Super nice tutorial, very insightful! Small remark, a convolution is actually a correlation with a reflected kernel, not a rotated one, i.e. convolution and correlation are related by a change of variables: corr(f, k) = \sum_i=1^N f(i)k(i) then conv(f, k) = \sum_j = 1 ^ N f(i)k(N - i). In the case of a 2x2 kernel this happens to coincide with a 180 deg rotation, but this is not true in general e.g. for a 3x3 kernel a flip and 180 deg rotation are not the same. See: en.wikipedia.org/wiki/Convolution#:~:text=Some%20features%20of,the%20convolution%20operator.
This is one of the best explanation of CNN on the internet for me, and that 3b1b video format is cherry on the cake. Please keep on making these videos.
Honestly, this is barely an explanation. He just showed you the steps to achieve CNN from scratch. He did not explain why we did some of the stuff we did, like the cross-correlation and stuff.
@@mysticlunala8020that's what other videos out there already do. The focus of this video was how to actually put all the concepts into code concisely and intuitively.
I know it’s a bit late, but I thought I should mention how well this video is paced and structured. The listing and crossing out of what topics are to be covered makes the video very clear, concise and easy to follow.
I can't thank you enough; you made everything super simple. Please keep making these videos if you can apply the same method to machine learning models. Thank you so much.

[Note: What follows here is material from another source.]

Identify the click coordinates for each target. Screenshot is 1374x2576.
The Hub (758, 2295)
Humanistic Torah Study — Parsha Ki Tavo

This is for real one of the best videos related to any type of NN I've ever seen. Most videos just scratch the surface of how these NNs work, but you went deeper and in an understandable way. Congratulations and keep the good work!
Cannot believe that tutorials like this exist. Thank you so much. I have been looking for a tutorial for a long time and I finally found it. This is definitely one of the best tutorials out there!
I am making a CNN from scratch and I was a little bit stuck on how to find the gradients of convolutional layers but that little digression about how the equation of a convolutional layer is really just a more general version of the equation of the dense layer output really made it clear for me! This video is gold
Thank you!! I'm making a machine learning library from scratch for fun and I've been confused with some details that thanks to you now I understand. It's my favorite explanation of CNNs on youtube
Thank you so much! I've been searching for this kind of explanation of CNN, especially the backprop process. I'll for sure cite this video in my thesis. Thank you!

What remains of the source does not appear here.